Author Amelia Simmons worked as a domestic in Colonial America and she gleaned much of the wisdom compiled in this book first-hand while working in the kitchen. Her book, like other early cookbooks, includes advice for selecting the best cuts of meat and fish and the most tender, flavorful veggies. Simmons' real innovation, however, is her inclusion of uniquely American ingredients that were omitted from imported British cookbooks at the time, as well as workarounds for traditional recipes that called for ingredients unavailable in Colonial America. Here are the first published recipes making use of ingredients like corn, cornmeal, spruce, pumpkins, cranberries, and Jerusalem artichokes. The words cookie and slaw also make their first appearances in this book
A cookbook of many firsts, Simmons' American Cookery will make a great addition to libraries of cookbook collectors, cultural historians, Americana buffs, and gourmets.
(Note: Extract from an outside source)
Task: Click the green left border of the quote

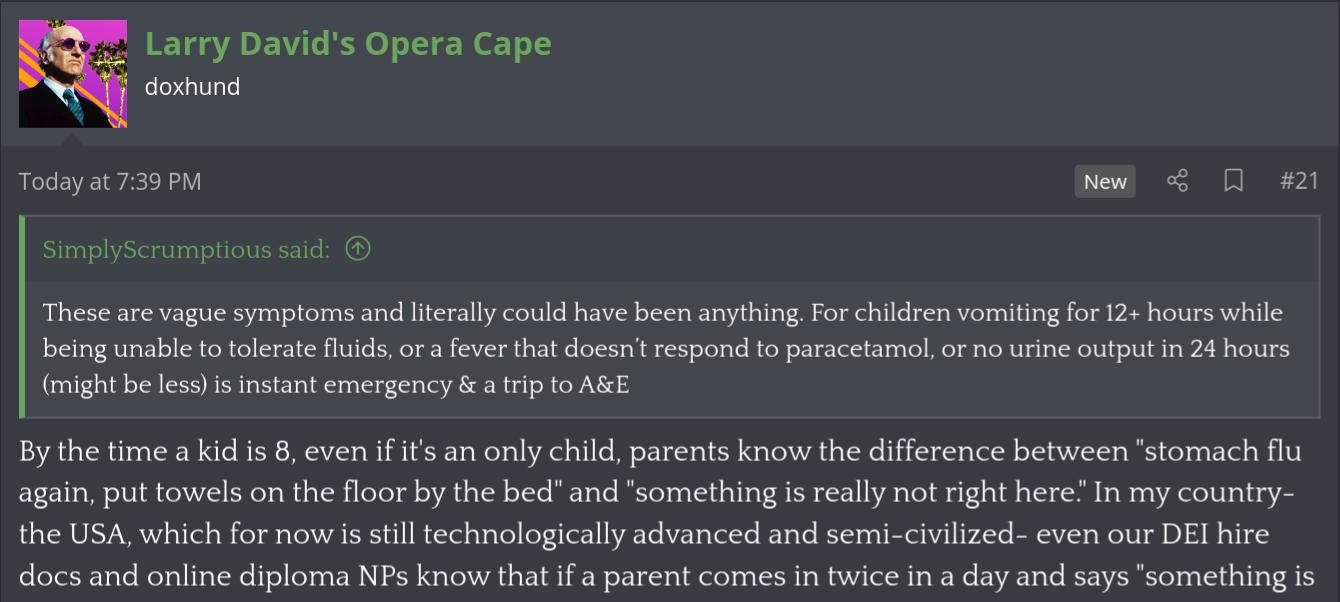Action: click(22, 316)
Read on and take a trip through the culinary culture of a bygone era.
Little is known of Amelia Simmons, the author of the first American cookbook, except that she was probably a domestic worker and lacked any formal education. Some assumed that she was a New Englander based on the location of the first editions; however, later editions published around the Hudson River Valley, and the inclusion of several Dutch words in the book, reinforce the belief that Simmons was probably from the Hudson River Valley region. The book first appeared in 1796 to popular reception, as all other cookbooks being printed and used in the United States prior to this were British. Simmons presents the best methods of picking, preparing, and cooking a variety of ingredients, and her recipes do not shy away from generous use of herbs and wine. This is the first cookbook known to use pearlash, the precursor to modern baking powder, and it contains the first known printed recipe for turkey with cranberries. A classic of early American culinary literature, American Cookery gives a wonderful insight into the cuisine of early America. This edition is printed on premium acid-free paper.